Legal Aid programs commemorate Fair Housing Month
Non-profit aims to eliminate housing discrimination
Every April, the Department of Housing and Urban Development commemorates the passing of the Fair Housing Act by celebrating Fair Housing Month. This recognition month highlights fair housing practices and seeks to eliminate housing discrimination.
“Since the Fair Housing Act was passed in the late ‘60’s, housing discrimination certainly has decreased, but it still exists,” said Steven McGarrity, executive director at Community Legal Aid. “We still see it every day in our practice at Legal Aid, from a disabled resident not receiving the accommodations they need, to unfair foreclosure practices affecting entire neighborhoods of mostly minority homeowners. These are priority cases for us, and our housing team works hard to address these issues.”
Legal Aid, along with hundreds of other community organizations, celebrates Fair Housing Month each year by enhancing public awareness of both landlord and tenant rights and responsibilities.
“We offer many workshops and clinics throughout the year,” explained John Petit, managing attorney for Legal Aid’s housing team. “We try to educate homeowners and renters about their rights, but we also work with landlords to educate them about Fair Housing. Our goal is to preempt any discriminatory issues from arising in the first place.”
These community programs include informational classes, sometimes sponsored by local bar associations and held at local public venues such as libraries and community centers. They also include housing clinics, where community members can get information and have the opportunity to receive legal advice if they qualify for assistance.
“The nice thing about these clinics is that people can receive help right on the spot,” McGarrity said. “It’s an opportunity for our attorneys to get out into the neighborhoods and help people where they are, instead of always expecting them to come to us. We reach more and different people that way.”
Another way Legal Aid educates the public about Fair Housing is by offering presentations directly to property owners, landlords, and tenants about their rights and responsibilities.
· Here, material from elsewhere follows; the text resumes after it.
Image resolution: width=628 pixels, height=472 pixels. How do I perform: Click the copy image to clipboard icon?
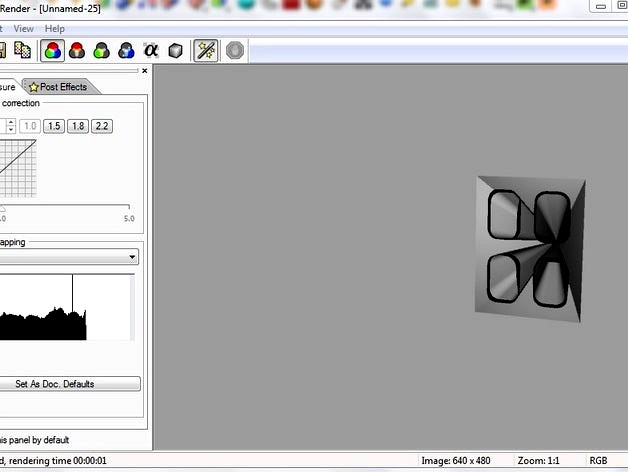pyautogui.click(x=22, y=50)
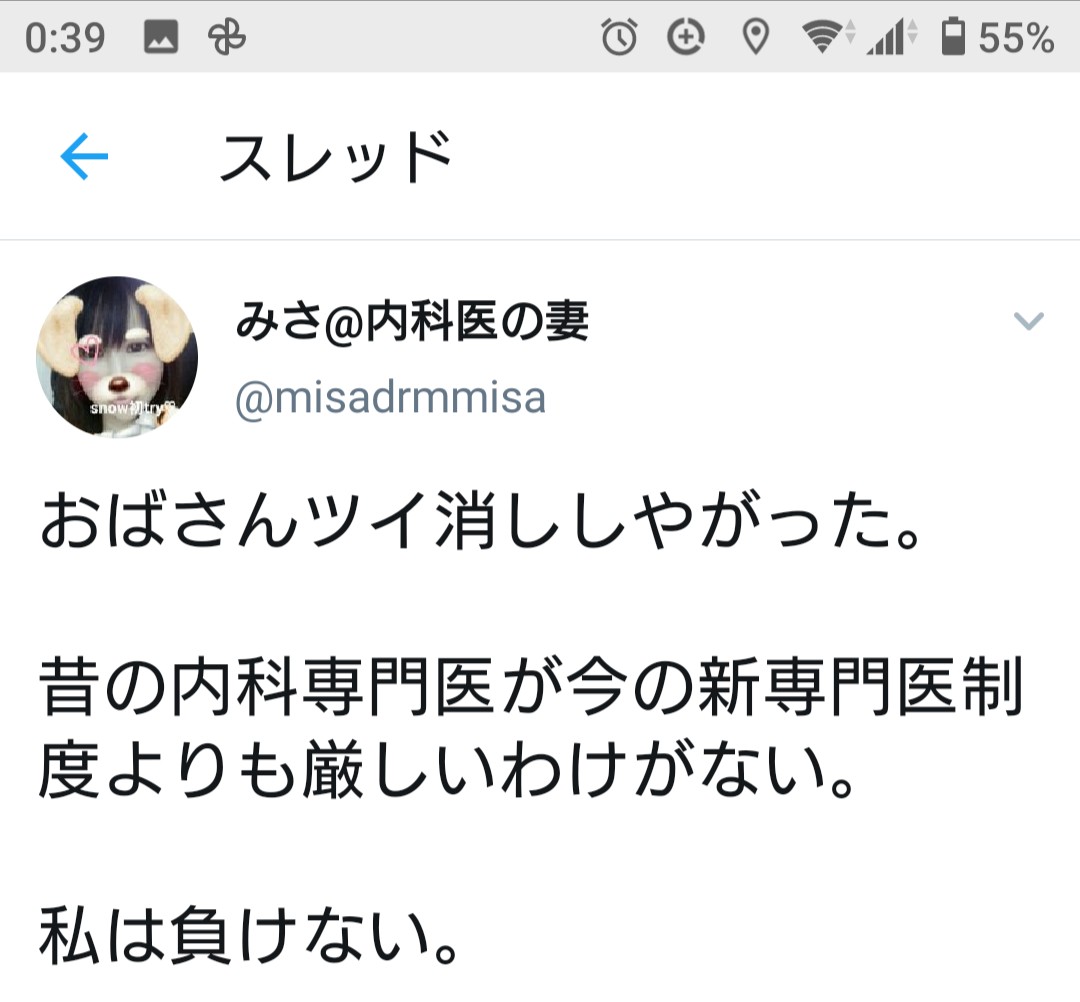Select the tweet line おばさんツイ消ししやがった
This screenshot has height=1002, width=1080.
pyautogui.click(x=480, y=521)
These presentations cover topics including discrimination and the rights of the elderly and disabled.
“Our goal is to offer best practices to both landlords and tenants so that they avoid fair housing claims in the first place,” Petit explained. “This allows us to offer preventative recommendations and avoid legal issues from ever arising.”
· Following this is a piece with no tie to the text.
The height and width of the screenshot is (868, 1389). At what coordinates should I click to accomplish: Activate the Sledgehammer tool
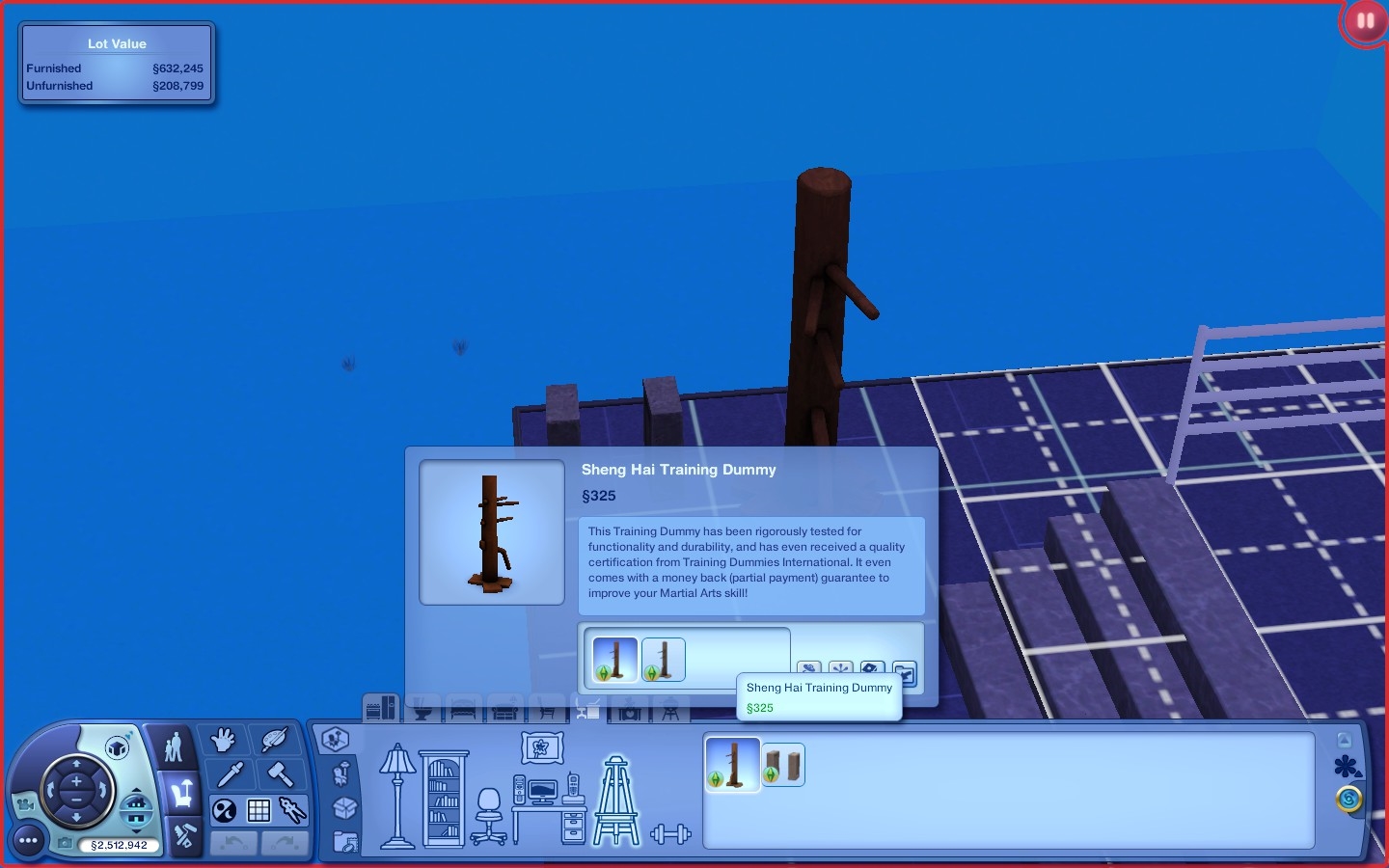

Legal Aid also reaches out into the community by working directly with residents or with other community organizations on issues that relate to housing. One example of this was a recent community meeting Legal Aid hosted for residents of a Canton-based housing complex that was closing.
“We try to offer help where it’s needed,” Petit said. “These residents are needing to relocate, and that can be a challenging process, especially those with lower incomes. We offer legal advice, but we can also help connect people with the right tools and resources in the community to make a difficult process a little easier.”